- Genre: Observational documentary
- Created by: Oxford Film and Television Patrick Forbes
- Narrated by: Mark Strong
- Country of origin: United Kingdom
- Original language: English
- No. of series: 1
- No. of episodes: 3

Original release
- Network: Channel 4
- Release: 13 October – 27 October 2009

= The Force (2009 TV series) =

British television documentary series

The Force is a series of three observational documentary programmes created for Channel 4 by Oxford Film and Television and Patrick Forbes, following the work of Hampshire Constabulary. The first episode follows a murder investigation after a burnt body is found, the second follows the work of a dedicated rape unit, while the third follows a case of arson/murder, nine months after the incident. The series, which was first run from 13 to 27 October 2009, was well received by critics, who said the documentary was more interesting than they had anticipated.

==Commissioning==
Oxford Film and Television was commissioned by Channel 4 to produce a three-part documentary covering policing in modern Britain. Filming for The Force, which began in 2006, was directed by Patrick Forbes, and was not finished until 2009. The programme was intended to form the climax of Channel 4's unofficial season covering social institutions in the United Kingdom, along with The Family, The Benefit Business and The Hospital. Simon Dickson, the Channel 4 head of documentaries, said-

There is no official season but when all these ideas starting with The Family came in we thought it was a satisfying idea to have a series of programmes which cover social institutions ... So we have the family, the police, the benefits system and the NHS from last autumn to the end of this year. These programmes really get to the heart of the subjects – in The Hospital we see how people working for the NHS really feel about their jobs and the way they do their jobs ... The same goes for The Force. They all speak in a very natural way rather than in that procedural way people in similar positions can speak on camera.

==Format==
The first episode followed a single murder over the course of the investigation. The body of a woman was found burnt in a suitcase in the Hampshire countryside. After initial confusion concerning forensic and DNA evidence, a numberplate led to Ziaul Haque, who worked in the same hotel as a Polish woman who had been reported missing. Haque was questioned, but it was not until CCTV footage of him carrying a suitcase to his room with ease, before dragging it back down, was found that he was charged with murder. Haque then commit suicide in his cell.
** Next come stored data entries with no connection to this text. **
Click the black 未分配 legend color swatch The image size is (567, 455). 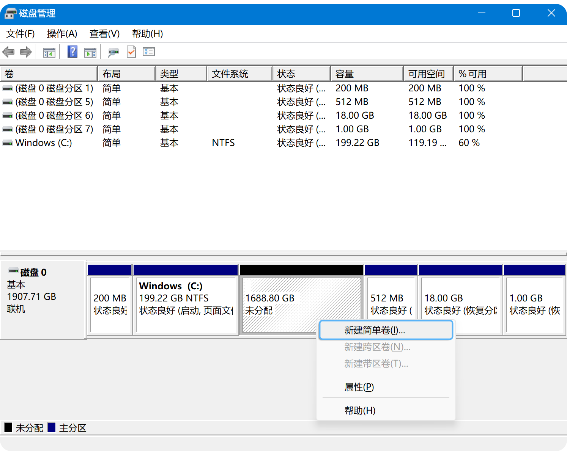click(x=8, y=428)
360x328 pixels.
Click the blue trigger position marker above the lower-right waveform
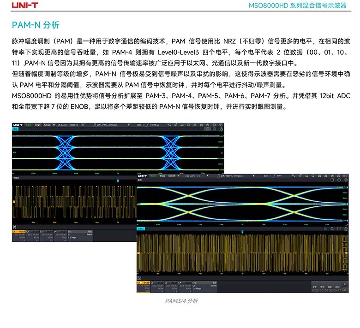click(x=242, y=231)
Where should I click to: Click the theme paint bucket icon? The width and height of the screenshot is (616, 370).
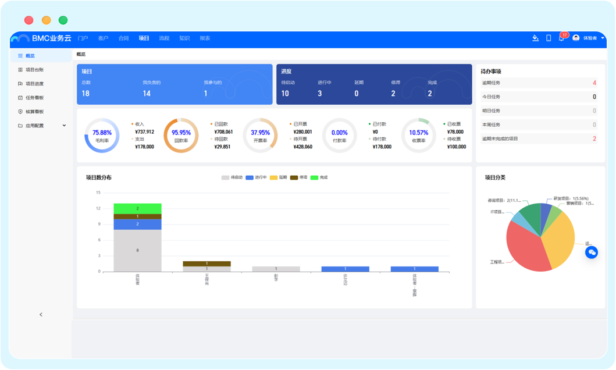[x=536, y=38]
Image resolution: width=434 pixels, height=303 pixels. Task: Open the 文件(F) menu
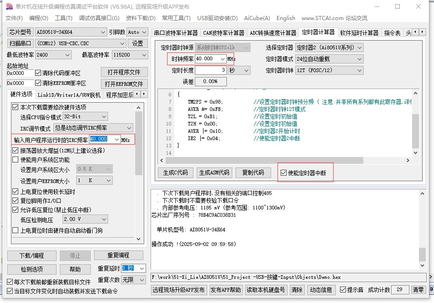(14, 18)
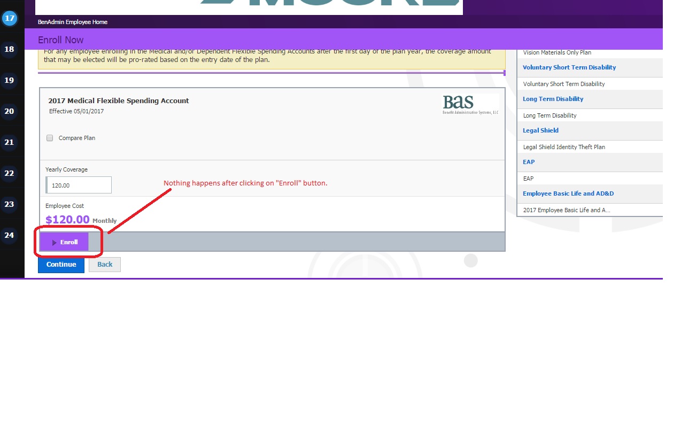This screenshot has height=434, width=681.
Task: Select Long Term Disability plan item
Action: [550, 115]
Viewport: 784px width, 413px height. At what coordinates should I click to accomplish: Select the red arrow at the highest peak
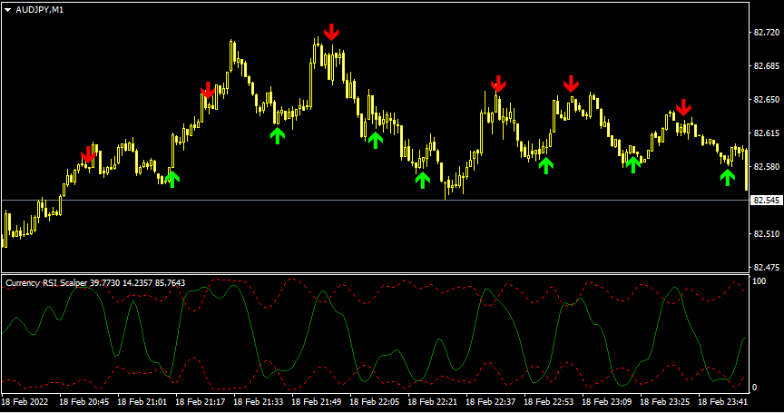pyautogui.click(x=331, y=32)
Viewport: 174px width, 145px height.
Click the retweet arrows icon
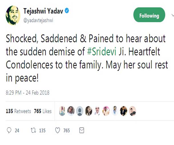[x=33, y=130]
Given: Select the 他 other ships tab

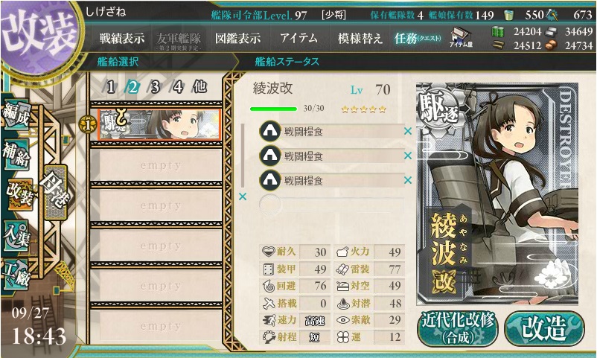Looking at the screenshot, I should [199, 87].
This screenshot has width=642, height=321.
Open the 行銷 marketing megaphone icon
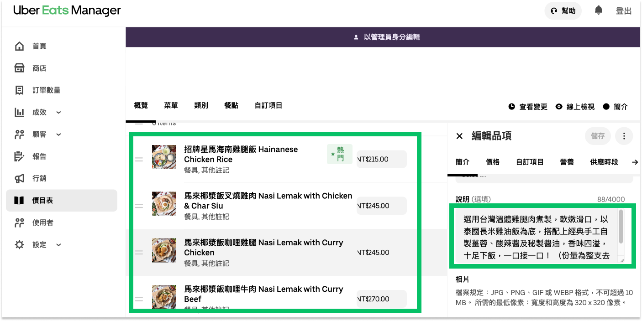click(x=19, y=178)
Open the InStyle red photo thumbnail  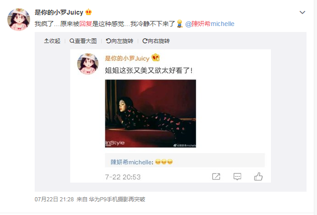(151, 114)
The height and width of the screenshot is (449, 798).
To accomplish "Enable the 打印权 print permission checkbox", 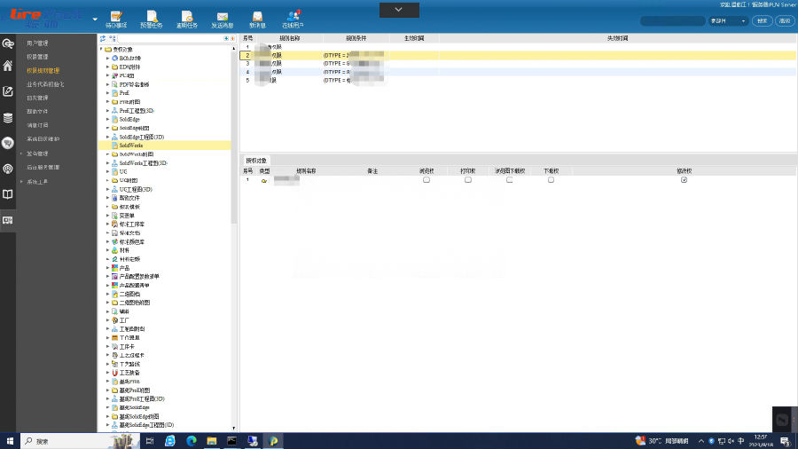I will tap(468, 180).
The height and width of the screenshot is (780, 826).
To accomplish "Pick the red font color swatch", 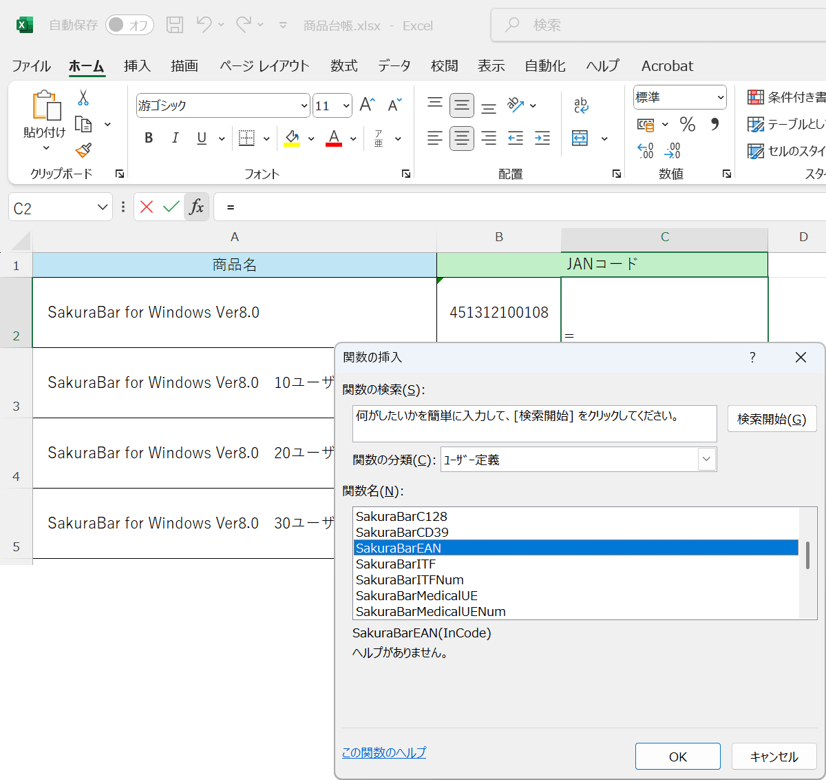I will [334, 143].
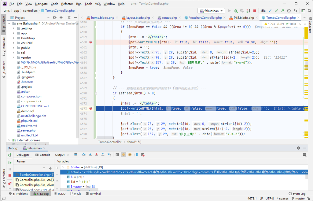Screen dimensions: 313x201
Task: Click the View link for $html value
Action: click(x=304, y=172)
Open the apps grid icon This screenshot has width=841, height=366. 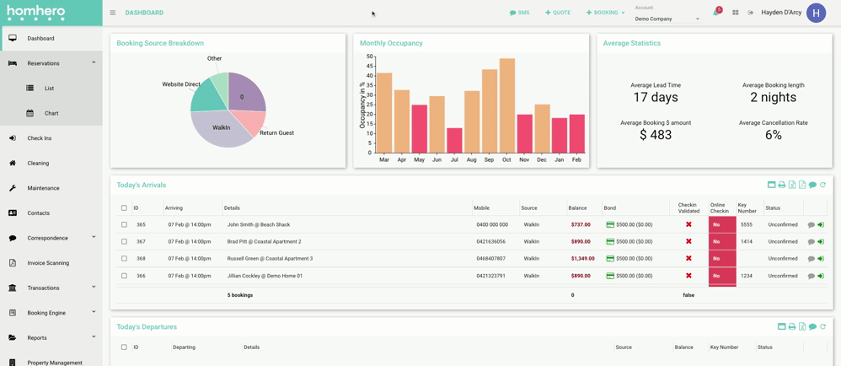(x=736, y=13)
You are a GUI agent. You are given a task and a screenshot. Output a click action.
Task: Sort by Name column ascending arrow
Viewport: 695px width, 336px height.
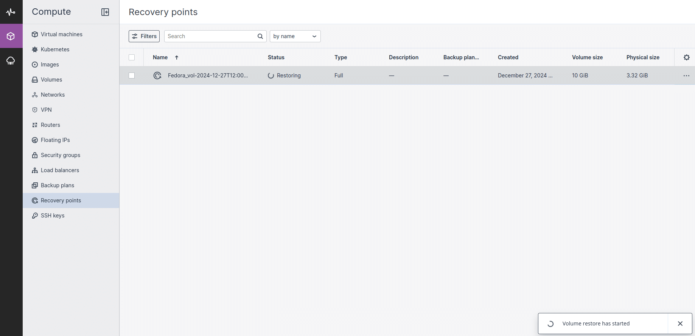coord(177,57)
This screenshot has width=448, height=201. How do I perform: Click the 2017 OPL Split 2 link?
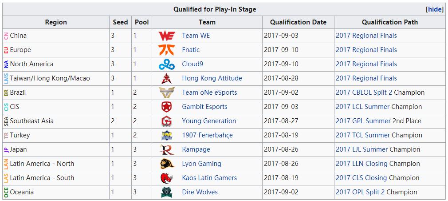coord(360,192)
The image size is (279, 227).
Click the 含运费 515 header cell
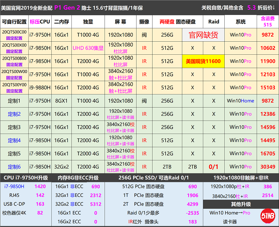pos(267,22)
The second episode of the series followed Crystal, a dedicated rape unit in Portsmouth. Crystal was the first unit of its kind established outside London. The third episode looked at a 2007 case of arson and murder, nine months after the incident, as it is investigated by Hampshire's Major Crime Unit. The series featured "unprecedented" access to the police, and was edited to include "24-style split-screens and portentous piano score", which Andrew Pettie, writing for The Daily Telegraph, said served to "undermine the subject matter by highlighting the difference between real police work and the slick, seamless way it is usually portrayed on television". Despite the editing, the segments were date-stamped, so that viewers could understand the timeframe.

==Reception==
The Force was well received by critics. Andrew Pettie, writing for The Daily Telegraph, described the first episode as following "a shockingly unpleasant – and therefore macabrely fascinating – murder investigation". Rachel Cooke, writing for the New Statesman, said the programme "is compelling television, the kind that you watch with a queasy feeling, and all your fingers crossed", and added that it "has been carefully made, over a period of several years, and beautifully edited, and it tells you a great deal more about 21st-century Britain than anything in Ian Rankin." Both reviewers noted that The Force was more interesting than they had anticipated.

The Force won the prize for the best documentary series at the 2010 Grierson Awards.